20.times { producer.produce_async(topic: 'events', payload: 'data') }

# Sent messages: 20
# Messages sent from last statistics report: 20

sleep(2)

20.times { producer.produce_async(topic: 'events', payload: 'data') }

# Sent messages: 40
# Messages sent from last statistics report: 20

sleep(2)

# Sent messages: 40
# Messages sent from last statistics report: 0

producer.close

Note: The metrics returned may not be completely consistent between brokers, toppars and totals, due to the internal asynchronous nature of librdkafka. E.g., the top level tx total may be less than the sum of the broker tx values which it represents.

Forking and potential memory problems

If you work with forked processes, make sure you don't use the producer before the fork. You can easily configure the producer and then fork and use it.
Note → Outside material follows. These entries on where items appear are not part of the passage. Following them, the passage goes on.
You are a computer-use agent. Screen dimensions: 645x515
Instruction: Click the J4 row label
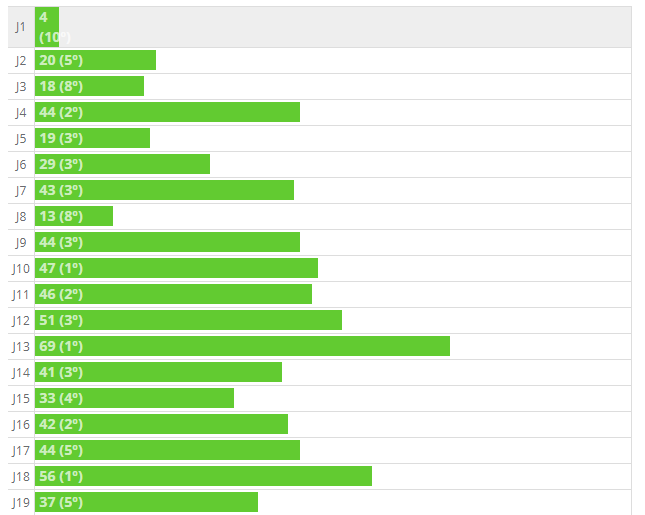(x=21, y=112)
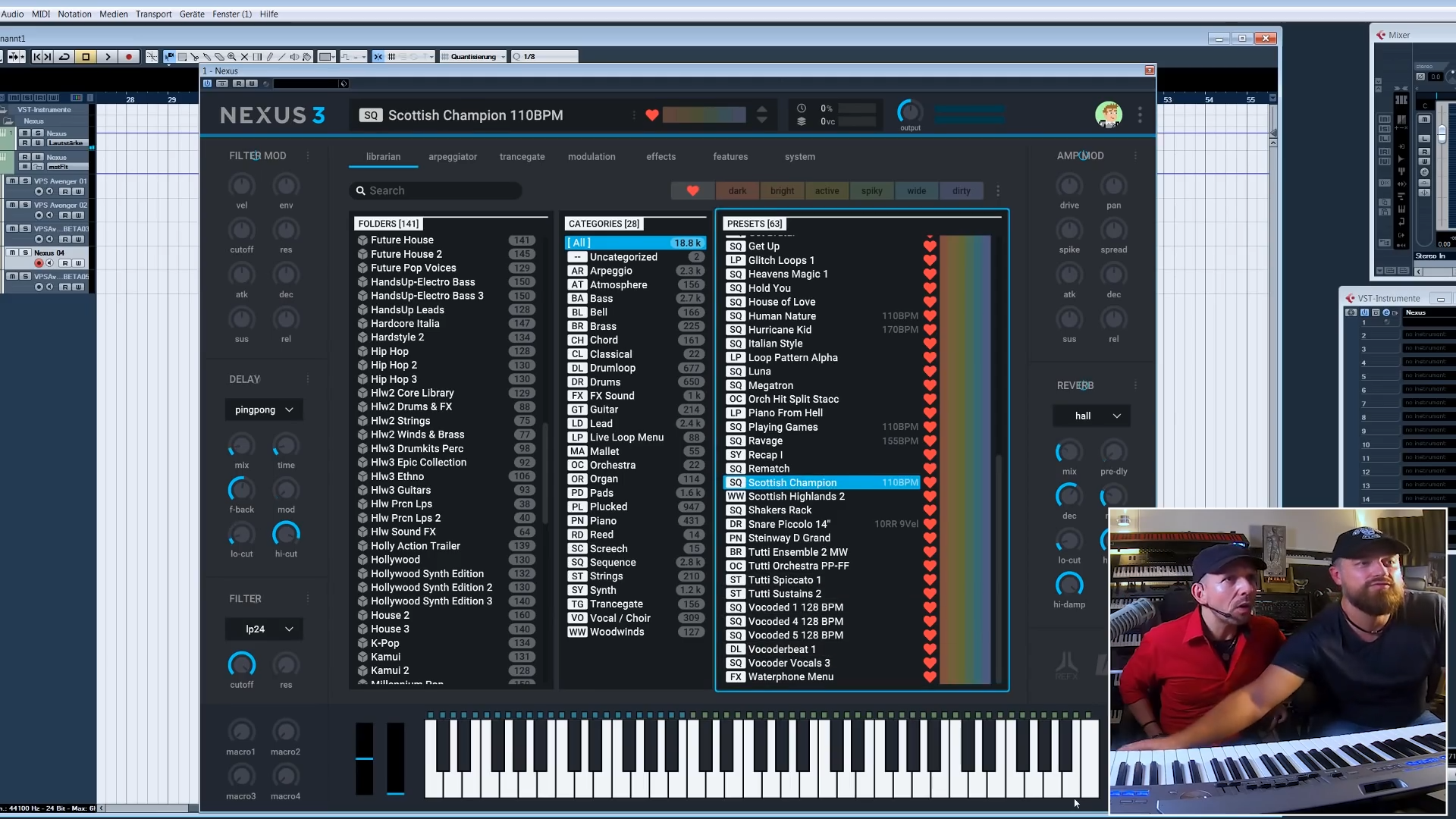Open the user avatar profile icon
Image resolution: width=1456 pixels, height=819 pixels.
click(1108, 115)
To tackle this obstacle related to rdkafka, WaterDrop adds finalizer to each of the producers to close the rdkafka client before the Ruby process is shutdown. Due to the nature of the finalizers, this implementation prevents producers from being GCed (except upon VM shutdown) and can cause memory leaks if you don't use persistent/long-lived producers in a long-running process or if you don't use the #close method of a producer when it is no longer needed. Creating a producer instance for each message is anyhow a rather bad idea, so we recommend not to.

Note on contributions

First, thank you for considering contributing to the Karafka ecosystem! It's people like you that make the open source community such a great community!

Each pull request must pass all the RSpec specs, integration tests and meet our quality requirements.

Fork it, update and wait for the Github Actions results.